#### Task data
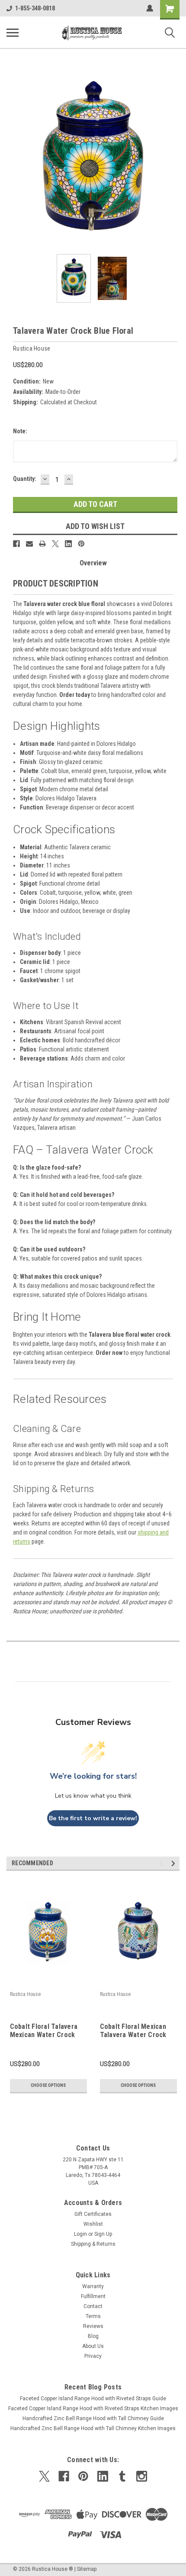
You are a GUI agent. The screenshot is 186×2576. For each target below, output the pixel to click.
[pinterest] (83, 2476)
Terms (93, 2316)
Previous (12, 161)
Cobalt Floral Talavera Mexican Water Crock (44, 2030)
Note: (20, 431)
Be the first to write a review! (93, 1818)
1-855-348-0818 (35, 8)
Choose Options (48, 2085)
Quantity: (24, 478)
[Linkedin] (68, 543)
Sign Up (103, 2234)
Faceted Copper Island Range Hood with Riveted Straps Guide (93, 2398)
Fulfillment (93, 2296)
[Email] (29, 543)
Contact (93, 2306)
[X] (55, 543)
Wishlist (93, 2224)
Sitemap (86, 2569)
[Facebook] (16, 543)
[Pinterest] (81, 543)
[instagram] (141, 2476)
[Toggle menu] (12, 32)
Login (80, 2234)
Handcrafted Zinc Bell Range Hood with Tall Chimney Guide (93, 2418)
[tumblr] (122, 2476)
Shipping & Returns (93, 2244)
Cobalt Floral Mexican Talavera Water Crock (133, 2030)
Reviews (93, 2326)
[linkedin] (102, 2476)
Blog (93, 2336)
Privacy (93, 2356)
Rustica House (25, 1994)
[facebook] (63, 2476)
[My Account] (149, 8)
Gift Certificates (93, 2214)
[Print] (42, 543)
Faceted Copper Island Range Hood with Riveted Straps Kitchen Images (93, 2408)
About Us (93, 2346)
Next (173, 161)
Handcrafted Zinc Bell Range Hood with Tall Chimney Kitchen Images (93, 2428)
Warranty (93, 2286)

#### Exercise goal
Only the lines from the one with "Next (173, 161)" through the end of the records above are to be copied, exactly as written.

#### Response
Next (173, 161)
Handcrafted Zinc Bell Range Hood with Tall Chimney Kitchen Images (93, 2428)
Warranty (93, 2286)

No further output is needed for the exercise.